[Opening Data for this task section]
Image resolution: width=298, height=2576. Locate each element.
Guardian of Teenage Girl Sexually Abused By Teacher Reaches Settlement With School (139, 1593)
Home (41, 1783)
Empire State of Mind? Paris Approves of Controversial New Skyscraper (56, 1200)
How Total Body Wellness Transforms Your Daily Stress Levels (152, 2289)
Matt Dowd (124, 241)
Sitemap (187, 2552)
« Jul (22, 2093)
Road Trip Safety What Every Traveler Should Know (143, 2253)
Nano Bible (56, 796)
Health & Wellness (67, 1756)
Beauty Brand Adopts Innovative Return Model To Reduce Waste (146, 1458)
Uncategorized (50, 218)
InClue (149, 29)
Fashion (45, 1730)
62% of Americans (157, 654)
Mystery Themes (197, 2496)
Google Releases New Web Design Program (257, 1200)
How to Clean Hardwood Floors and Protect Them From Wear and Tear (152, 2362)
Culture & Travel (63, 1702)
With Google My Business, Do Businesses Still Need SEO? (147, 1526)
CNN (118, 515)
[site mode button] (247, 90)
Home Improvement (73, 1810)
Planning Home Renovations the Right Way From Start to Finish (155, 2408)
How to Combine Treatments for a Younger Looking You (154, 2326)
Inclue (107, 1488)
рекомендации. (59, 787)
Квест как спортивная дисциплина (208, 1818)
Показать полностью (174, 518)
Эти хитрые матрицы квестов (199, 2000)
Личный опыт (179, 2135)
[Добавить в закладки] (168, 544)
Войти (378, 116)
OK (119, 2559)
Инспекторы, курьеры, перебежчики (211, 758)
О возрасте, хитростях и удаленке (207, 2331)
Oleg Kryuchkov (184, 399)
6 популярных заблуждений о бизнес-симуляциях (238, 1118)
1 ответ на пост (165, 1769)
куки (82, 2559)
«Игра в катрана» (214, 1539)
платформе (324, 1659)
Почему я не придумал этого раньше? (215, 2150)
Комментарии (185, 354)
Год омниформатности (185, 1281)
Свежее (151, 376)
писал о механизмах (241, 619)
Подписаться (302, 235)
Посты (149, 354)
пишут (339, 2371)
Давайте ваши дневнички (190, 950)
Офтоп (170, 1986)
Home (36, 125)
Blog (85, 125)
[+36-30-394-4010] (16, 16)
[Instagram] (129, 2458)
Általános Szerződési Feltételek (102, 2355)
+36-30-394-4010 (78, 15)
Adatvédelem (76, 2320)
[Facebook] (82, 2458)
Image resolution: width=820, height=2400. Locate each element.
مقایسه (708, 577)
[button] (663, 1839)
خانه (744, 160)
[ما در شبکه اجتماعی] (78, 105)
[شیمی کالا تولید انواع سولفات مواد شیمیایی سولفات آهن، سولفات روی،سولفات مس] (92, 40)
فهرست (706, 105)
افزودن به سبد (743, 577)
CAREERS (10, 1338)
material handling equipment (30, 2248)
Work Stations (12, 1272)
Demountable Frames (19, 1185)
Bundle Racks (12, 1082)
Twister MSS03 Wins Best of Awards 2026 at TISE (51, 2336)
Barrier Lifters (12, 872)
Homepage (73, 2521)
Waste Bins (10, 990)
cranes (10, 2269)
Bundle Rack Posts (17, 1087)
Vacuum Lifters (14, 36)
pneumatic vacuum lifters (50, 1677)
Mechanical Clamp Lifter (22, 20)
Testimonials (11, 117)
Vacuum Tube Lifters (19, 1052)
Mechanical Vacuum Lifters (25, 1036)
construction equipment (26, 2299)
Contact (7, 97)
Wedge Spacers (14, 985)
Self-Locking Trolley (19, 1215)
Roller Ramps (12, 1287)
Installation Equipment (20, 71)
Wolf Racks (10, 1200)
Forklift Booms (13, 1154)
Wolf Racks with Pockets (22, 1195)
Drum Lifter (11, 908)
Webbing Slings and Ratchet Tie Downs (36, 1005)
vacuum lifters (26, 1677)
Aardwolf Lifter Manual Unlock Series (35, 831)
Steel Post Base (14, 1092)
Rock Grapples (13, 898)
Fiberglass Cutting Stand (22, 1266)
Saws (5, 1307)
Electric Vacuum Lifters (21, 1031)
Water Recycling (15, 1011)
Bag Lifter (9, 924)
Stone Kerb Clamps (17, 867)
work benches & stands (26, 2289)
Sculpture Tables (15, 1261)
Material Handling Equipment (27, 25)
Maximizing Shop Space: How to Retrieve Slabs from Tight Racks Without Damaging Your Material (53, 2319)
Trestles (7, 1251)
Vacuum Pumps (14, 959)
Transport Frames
[Closing Data for this task section]
Your answer must be the lines from the one with "Demountable Frames (19, 1185)" through the last line of the data, repeated exactly and with nothing else.

== Exercise output ==
Demountable Frames (19, 1185)
Bundle Racks (12, 1082)
Twister MSS03 Wins Best of Awards 2026 at TISE (51, 2336)
Barrier Lifters (12, 872)
Homepage (73, 2521)
Waste Bins (10, 990)
cranes (10, 2269)
Bundle Rack Posts (17, 1087)
Vacuum Lifters (14, 36)
pneumatic vacuum lifters (50, 1677)
Mechanical Clamp Lifter (22, 20)
Testimonials (11, 117)
Vacuum Tube Lifters (19, 1052)
Mechanical Vacuum Lifters (25, 1036)
construction equipment (26, 2299)
Contact (7, 97)
Wedge Spacers (14, 985)
Self-Locking Trolley (19, 1215)
Roller Ramps (12, 1287)
Installation Equipment (20, 71)
Wolf Racks (10, 1200)
Forklift Booms (13, 1154)
Wolf Racks with Pockets (22, 1195)
Drum Lifter (11, 908)
Webbing Slings and Ratchet Tie Downs (36, 1005)
vacuum lifters (26, 1677)
Aardwolf Lifter Manual Unlock Series (35, 831)
Steel Post Base (14, 1092)
Rock Grapples (13, 898)
Fiberglass Cutting Stand (22, 1266)
Saws (5, 1307)
Electric Vacuum Lifters (21, 1031)
Water Recycling (15, 1011)
Bag Lifter (9, 924)
Stone Kerb Clamps (17, 867)
work benches & stands (26, 2289)
Sculpture Tables (15, 1261)
Material Handling Equipment (27, 25)
Maximizing Shop Space: How to Retrieve Slabs from Tight Racks Without Damaging Your Material (53, 2319)
Trestles (7, 1251)
Vacuum Pumps (14, 959)
Transport Frames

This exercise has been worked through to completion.